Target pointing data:
-*-
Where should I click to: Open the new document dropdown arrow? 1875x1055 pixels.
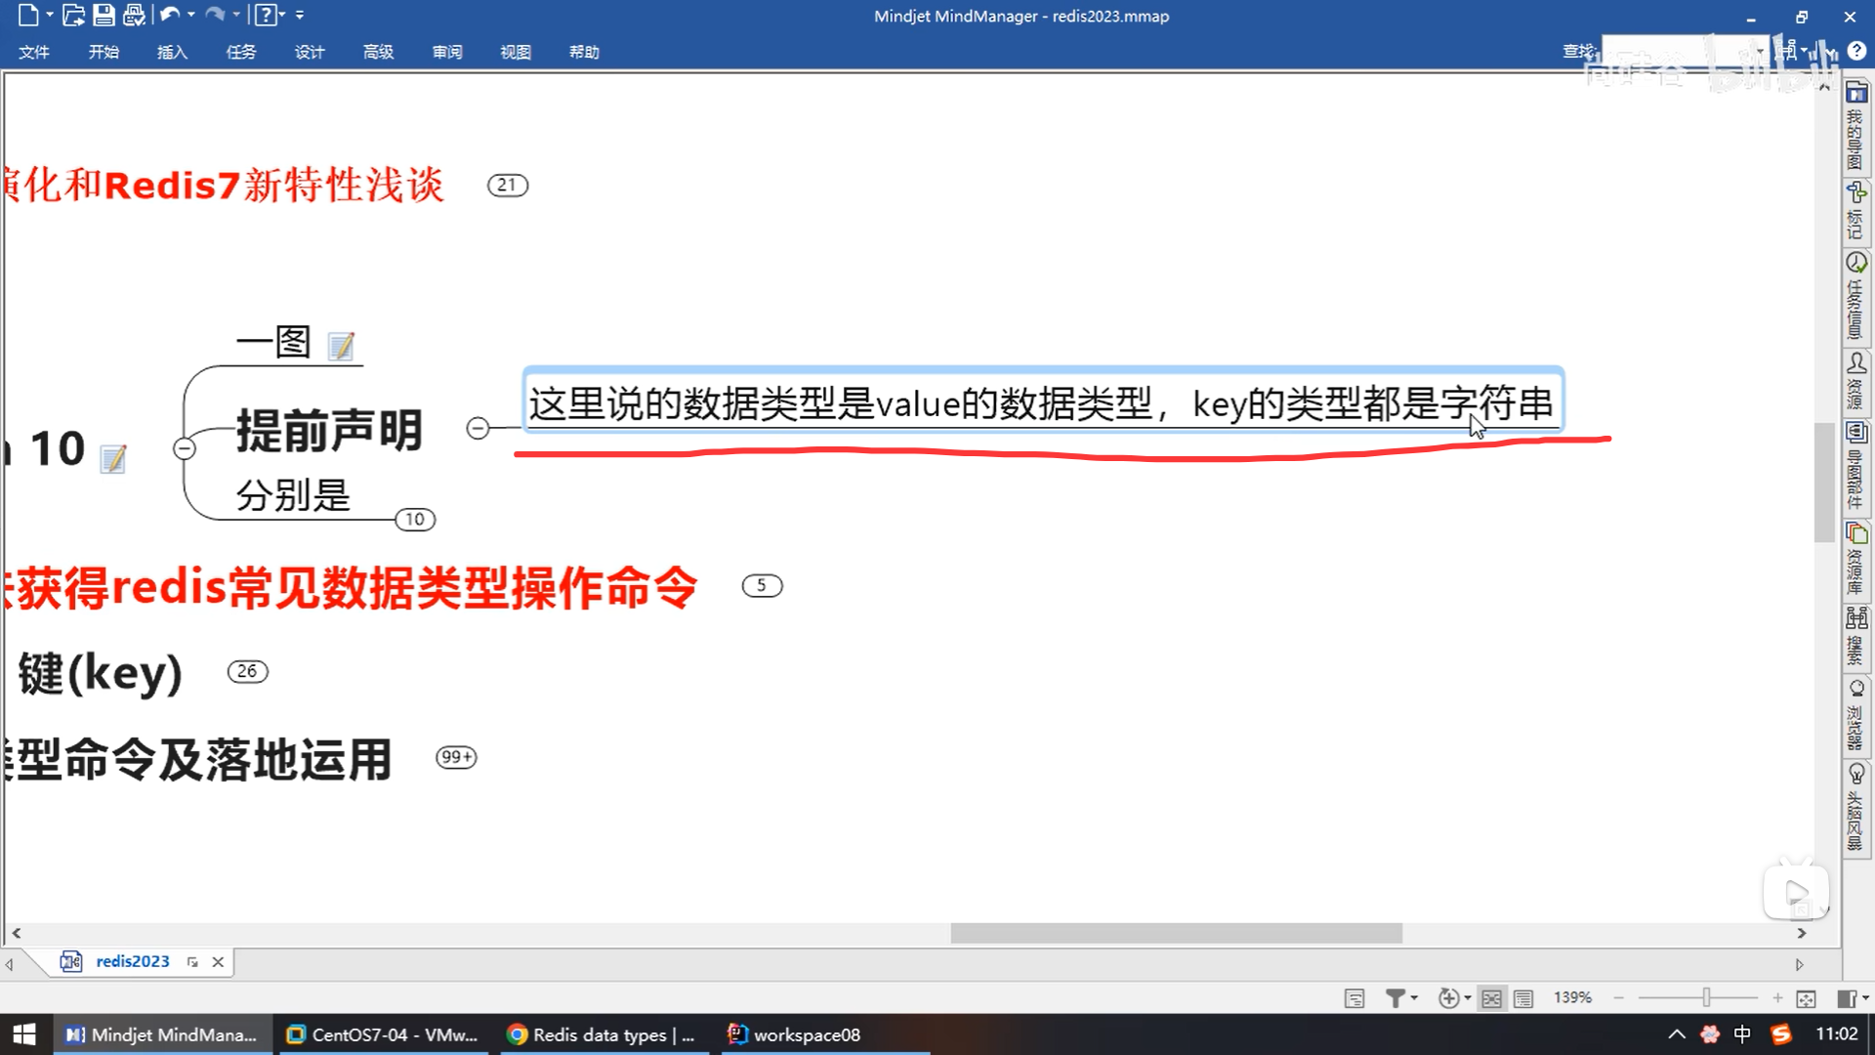(49, 15)
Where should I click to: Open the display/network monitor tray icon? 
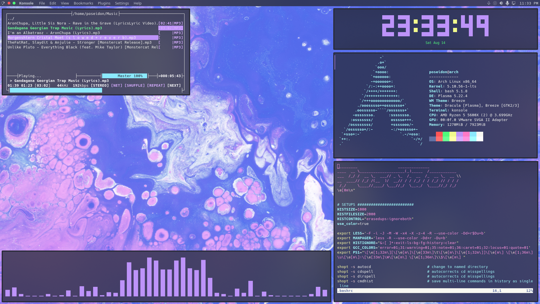(514, 3)
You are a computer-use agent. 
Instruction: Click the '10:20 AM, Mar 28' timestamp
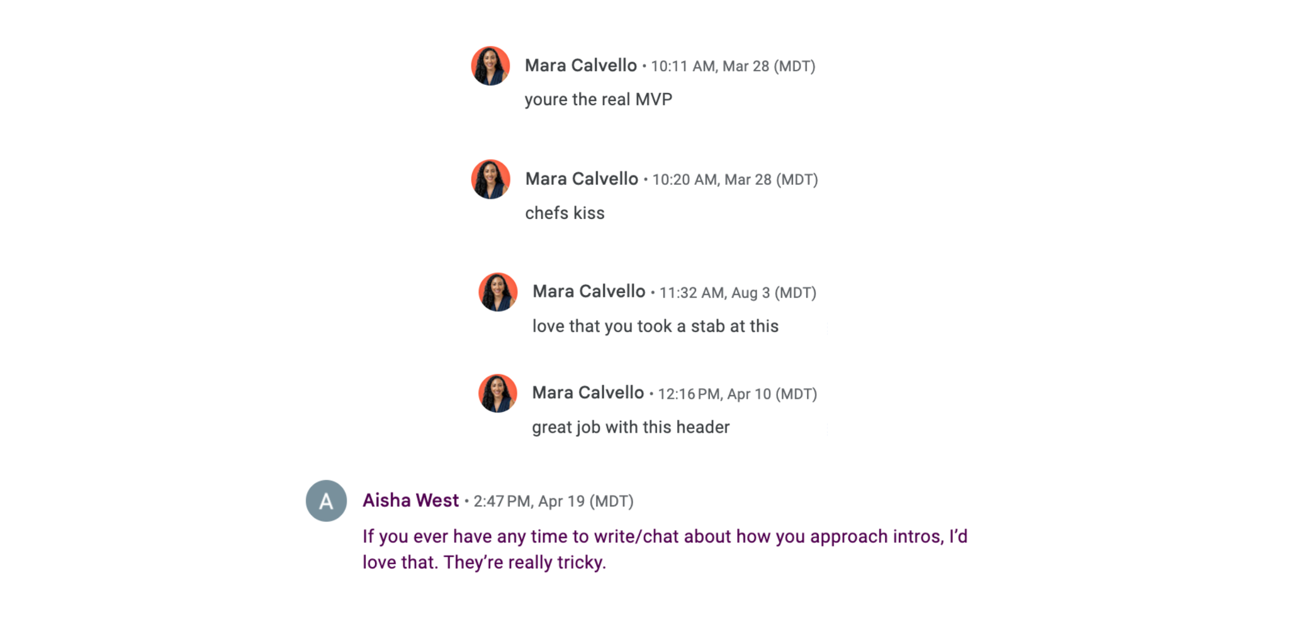(x=735, y=180)
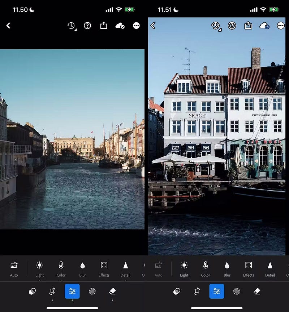Toggle the blue Edit sliders button, left screen
Screen dimensions: 289x312
coord(72,291)
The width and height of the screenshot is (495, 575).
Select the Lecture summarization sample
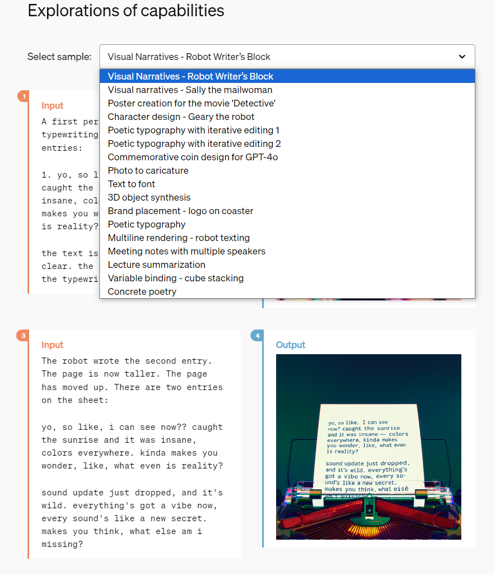coord(287,265)
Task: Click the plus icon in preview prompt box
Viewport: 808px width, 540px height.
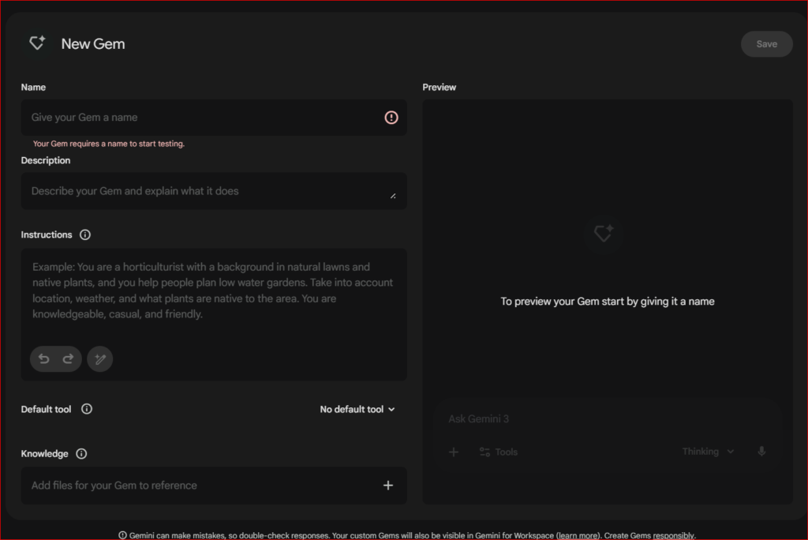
-*-
_Brief:_
Reproduce the material above word for word, starting at the line that contains "You are a computer-use agent." and continuing through the end of the material, both ends included. Omit the pictures.

_Expected answer:_
You are a computer-use agent. 
Instruction: Click the '10:20 AM, Mar 28' timestamp
(x=735, y=180)
Toggle the blue Edit sliders button, left screen
Screen dimensions: 289x312
coord(72,291)
The width and height of the screenshot is (495, 575).
Select the Lecture summarization sample
coord(287,265)
Task: Click the plus icon in preview prompt box
Viewport: 808px width, 540px height.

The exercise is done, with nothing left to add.